┌─ Extract to read

Grateful

I am grateful for the life I have been able to live. I feel a duty to love it.

But fuck, it’s hard.

I’ve needed to rewire and reprogram my brain. I began my journey, ungrateful. Devastated and entitled. I thought because my mum had died, because I was abused, because I suffered childhood trauma, that I deserved something. I had in my head that because I grew up with a mentally unwell father and a step mum that was under the pump so much, I at times felt left out of her love, that I deserved something. I was so caught up in my head, that I didn’t see my step mums struggle and how hard she worked BECAUSE she loved US all. She raised me BECAUSE she loved me, it was just really fucking hard. My dad, I know he loves me, and I’ve come to accept he does this in his own way. For years I felt like I was missing out, not having that close bond with him. But I know I can call him and just tell him I love him, and I know he’ll be there to say it back. I can see how he hard it is for him to reach out, when he’s facing what he’s facing each day.

└─

**Task set**
[a] Render this sentence from the essay on gratitude in German: "For years I felt like I was missing out, not having that close bond with him."
[b] Decide whether each statement agrees with the essay on gratitude. Answer yes or no, and quote the words from the essay that settle it. (i) The narrator's mother died. (ii) The narrator started out on the journey feeling grateful. (iii) The narrator's step mum raised the narrator out of obligation rather than love.
[c] Extend the essay on gratitude with a paragraph that picks up after its final sentence.
The lines that follow come from a separate source and are unrelated to the essay on gratitude.

┌─ Given material

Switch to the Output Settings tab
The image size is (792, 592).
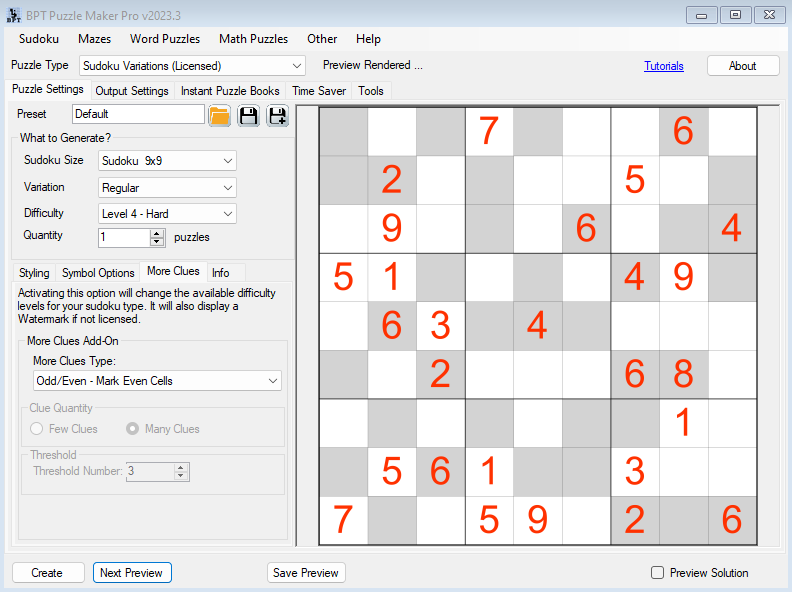pyautogui.click(x=131, y=91)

└─

**Expected outputs**
[a] Jahrelang hatte ich das Gefühl, etwas zu verpassen, weil ich diese enge Bindung zu ihm nicht hatte.

[b]
(i) Yes: "because my mum had died"
(ii) No: "I began my journey, ungrateful."
(iii) No: "She raised me BECAUSE she loved me"

[c]
I am blessed to have them both. For years, instead of looking at the positive love, I focused on the surface level behaviours, never actually understanding the struggle and suffering they both endured.

I am no longer wearing the guilt of not looking after my niece more. My mum is astounding and I’ve accepted this is her choice. If she needs my help she can ask, and it is within my right to say no. I am not the only person available. I am not my step mum, I look up to her so much, but I can’t wear the responsibility of her choice. What I can do though, is take her out to lunches, dinners and so on. Treat her like I never could when I was younger. My mum loves going out, I’m working on my budgeting skills, so I can do this more often. I think my mum prefers that, she declines my help with Athena, but she won’t decline a lunch invitation. I love watching her get exciting about the food and talking with her about life. She is incredible.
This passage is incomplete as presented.